So old question and no correct answer so far.

First of all, memory is segmented by CPU and Kernel into so called pages. Size of page is given by architecture of CPU, many architectures support multiple different page sizes, but most common page size in x86_64 architecture has 4KB in size. These parameters you talk about are showing how many memory pages were either read / written to disk and how many of them are swap.

Keep in mind that page in is a normal activity in Linux kernel, it happens almost every time when you load a binary from disk (that is not cached) into operating memory - that is everytime you start any application.

Because pgin and pgout operations are not always something you need to worry about, additional counters were created that contain only information for swap - that's the pswpin and pswpout counters - they are incremented when a memory page is either written into swap or when it's read from swap.

Again - this also doesn't indicate a problem, it only indicate problem under certain circumstances - such as when you see these numbers changing very much in short period of time (which is usually when your system is out of memory).

So in nutshell:

  • pgpgin, pgpgout - number of pages that are read from disk and written to memory, you usually don't need to care that much about these numbers
  • pswpin, pswpout - you may want to track these numbers per time (via some monitoring like prometheus), if there are spikes it means system is heavily swapping and you have a problem

Solution 2

For latest Linux kernels pgpgin – Number of kilobytes the system has paged in from disk per second. pgpgout – Number of kilobytes the system has paged out to disk per second.

pswpin – Number of pages the system has swapped in from disk per second. pswpout – Number of pages the system has swapped out to disk per second.
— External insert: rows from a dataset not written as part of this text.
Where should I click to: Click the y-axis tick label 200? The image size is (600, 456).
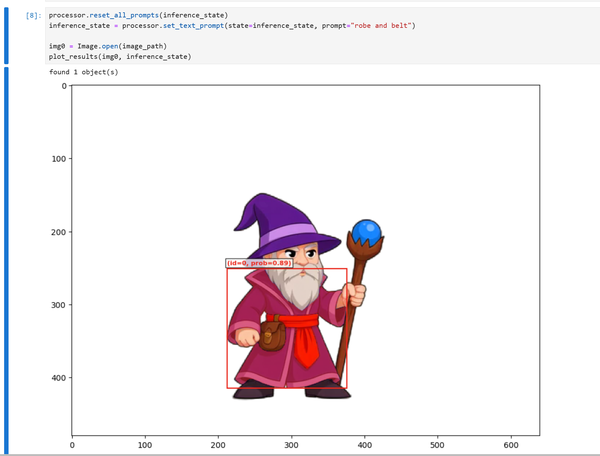(56, 232)
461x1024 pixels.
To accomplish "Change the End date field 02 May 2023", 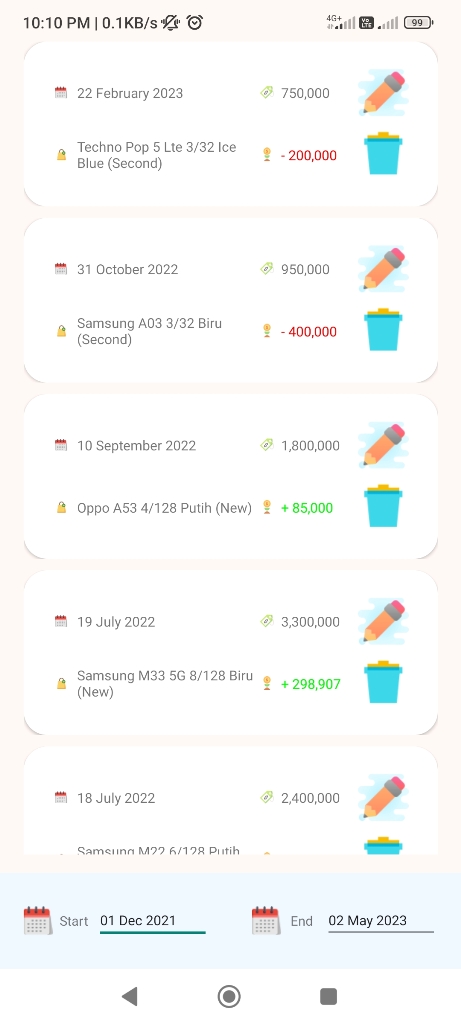I will [381, 921].
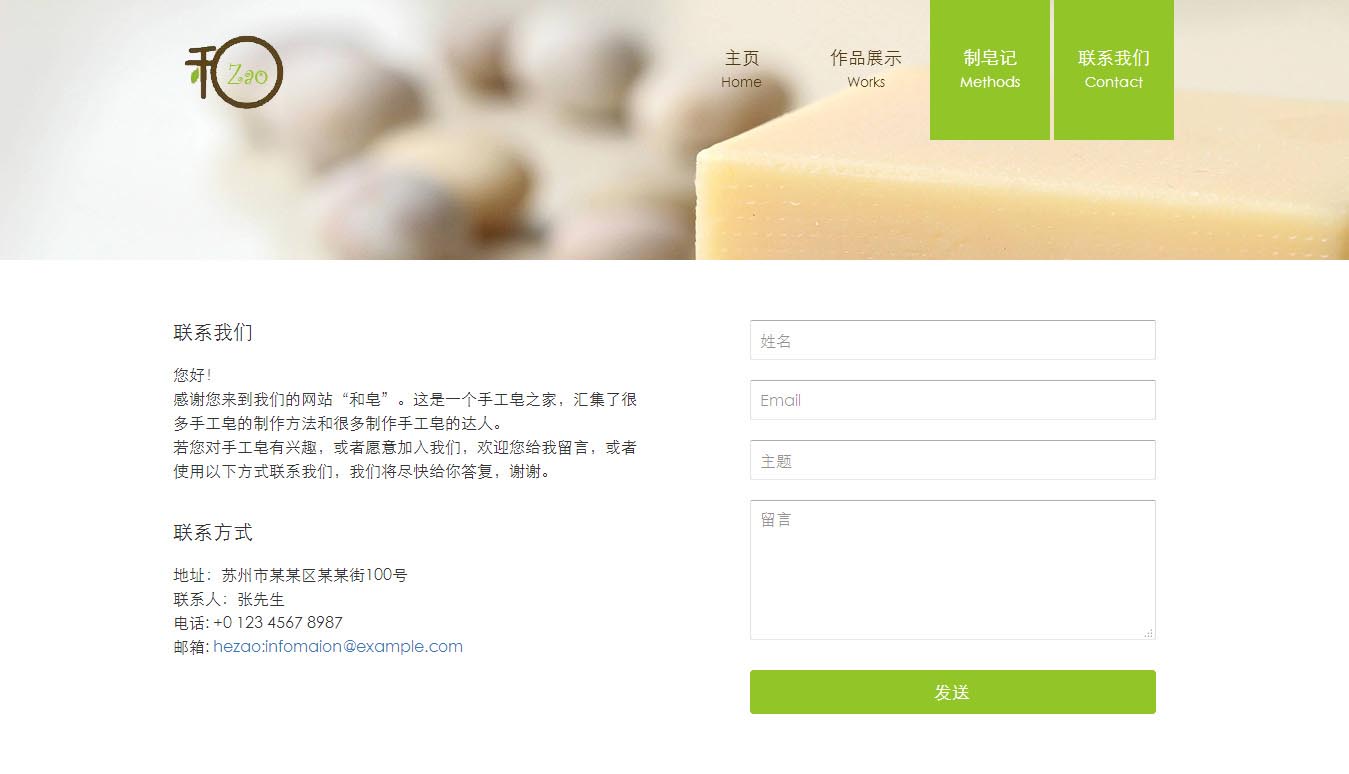Screen dimensions: 1349x774
Task: Submit form with green 发送 button
Action: tap(953, 692)
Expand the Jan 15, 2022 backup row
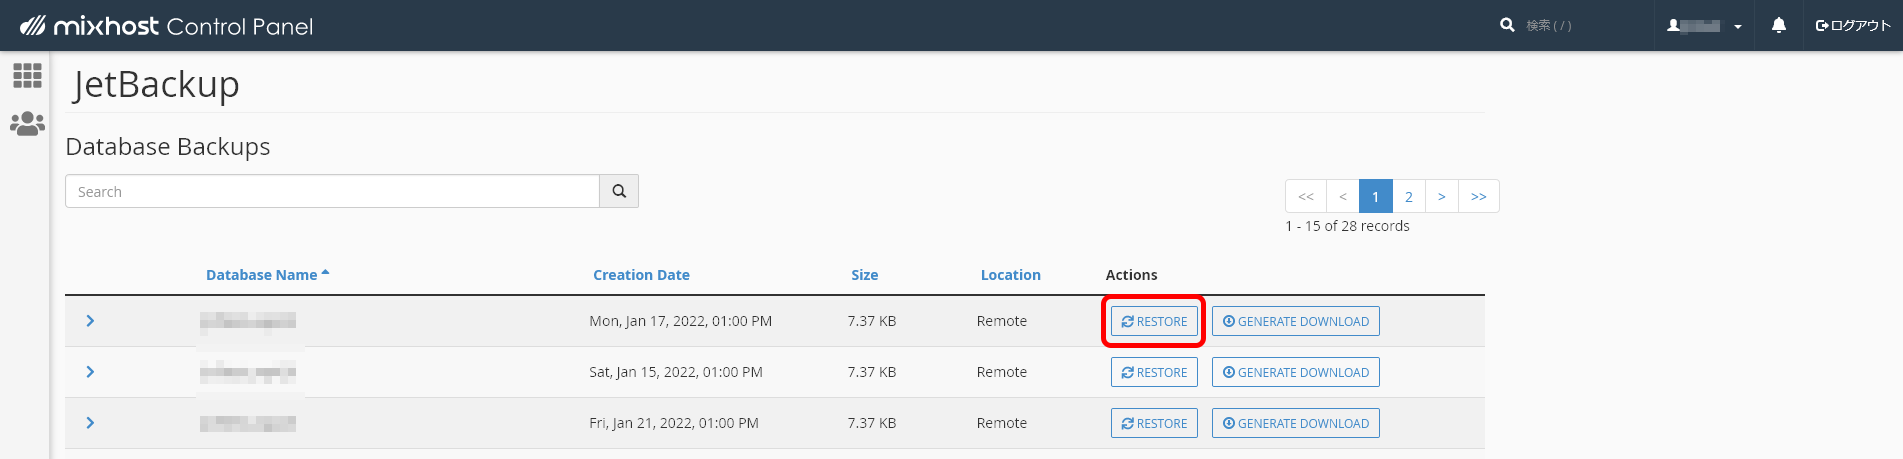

The pgpgin and pgpgout essentially indicates IO activity.

As pointed out in email

Solution 3

  1. pgpgin - Number of kilobytes the system has paged in from disk per second.
  2. pgpgout - Number of kilobytes the system has paged out to disk per second.
  3. pswpin - Number of kilobytes the system has swapped in from disk per second.
  4. pswpout - Number of kilobytes the system has swapped out to disk per second.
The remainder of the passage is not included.